Después de tener tres niñas, fue difícil hacerme a la idea que el próximo bebé era un varón. Cuando fuimos al ultrasonido y sonó el redoble de tambores que anunciaría el sexo del bebé, yo estaba convencida de que era niña. Renato, en cambio, pensaba que no. Y en efecto, ganó la intuición masculina.
¿Un niño? ¿Y qué voy a hacer yo con un niño? ¿Cómo lo voy a tratar? ¡Auxilio! Por supuesto, la atormentada era yo. Renato estaba de lo más tranquilo. Total, los hombres entienden a los hombres ¿no?
Al final de los meses, nació Emilio. La elección del nombre nos costó tanto, tanto. Fue peculiar porque desde que esperábamos al primer hijo habíamos decidido que si era hombre se llamaría José Joaquín. Pero a la vuelta de los años nos arrepentimos y el nombre sólo quedó en el imaginario familiar.

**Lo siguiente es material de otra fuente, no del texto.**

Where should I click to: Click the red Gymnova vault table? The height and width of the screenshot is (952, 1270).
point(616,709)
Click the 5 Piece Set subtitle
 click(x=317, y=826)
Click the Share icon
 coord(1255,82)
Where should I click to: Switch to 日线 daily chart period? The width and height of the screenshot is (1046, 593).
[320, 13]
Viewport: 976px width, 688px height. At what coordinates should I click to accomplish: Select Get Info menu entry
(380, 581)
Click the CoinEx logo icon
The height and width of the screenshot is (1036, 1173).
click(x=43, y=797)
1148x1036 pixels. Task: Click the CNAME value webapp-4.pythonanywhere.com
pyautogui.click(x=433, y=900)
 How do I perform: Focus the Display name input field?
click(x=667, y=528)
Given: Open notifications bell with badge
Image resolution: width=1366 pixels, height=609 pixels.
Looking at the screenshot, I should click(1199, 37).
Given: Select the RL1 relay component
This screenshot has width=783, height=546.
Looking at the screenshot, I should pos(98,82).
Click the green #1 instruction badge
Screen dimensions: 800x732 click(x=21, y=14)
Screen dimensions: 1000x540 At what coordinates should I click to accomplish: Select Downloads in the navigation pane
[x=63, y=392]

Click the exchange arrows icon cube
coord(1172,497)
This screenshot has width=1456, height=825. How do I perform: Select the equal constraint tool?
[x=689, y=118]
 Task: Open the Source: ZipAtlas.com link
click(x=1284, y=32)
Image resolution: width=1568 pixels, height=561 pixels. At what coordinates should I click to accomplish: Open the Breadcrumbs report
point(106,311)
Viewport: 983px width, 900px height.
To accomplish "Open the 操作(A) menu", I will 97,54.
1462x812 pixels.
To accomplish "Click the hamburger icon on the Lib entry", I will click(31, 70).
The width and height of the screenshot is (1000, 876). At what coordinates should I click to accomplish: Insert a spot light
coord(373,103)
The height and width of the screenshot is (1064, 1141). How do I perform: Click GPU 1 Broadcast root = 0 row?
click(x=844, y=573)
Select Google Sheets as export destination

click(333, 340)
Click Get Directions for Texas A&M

Por supuesto, la pregunta obligada de las amistades que visitaban a la madre nuevamente primeriza, era ¿es muy diferente tener un niño? Y, pues… no sé, ahora que sólo duerme, come, sonríe y llora… no hay diferencia. Yo me sentía igual de mamá, igual de feliz. Pero a la vuelta de los meses, descubrí esa diferencia. Las sabias abuelitas dicen que los ojos son las ventanas del alma, y justamente la diferencia de tener un niño o una niña, la descifré en la mirada de Emilio.
Es esa mirada como enamorada, con la que los varones miran a sus mamás. Somos la mujer de su vida, así de sencillo. Digo yo que por eso, a nosotras nos cuesta más ser suegras de nuestras nueras que de nuestros yernos…
En fin, empezó con la mirada y luego cientos de descubrimientos. Los intereses, las preguntas que te plantean, las muestras de cariño que te piden y que te dan; la descomplicación para vestirlos y peinarlos, el eterno devenir de jugarretas, el hombre araña en lugar de las princesas, saltos triples mortales a media sala, la necesidad imperiosa de que la tierra forme parte de la ropa…
Ahora, cuando veo a los ojos a Emilio y a Nícolas, pienso ¿qué habría hecho yo sin un niño?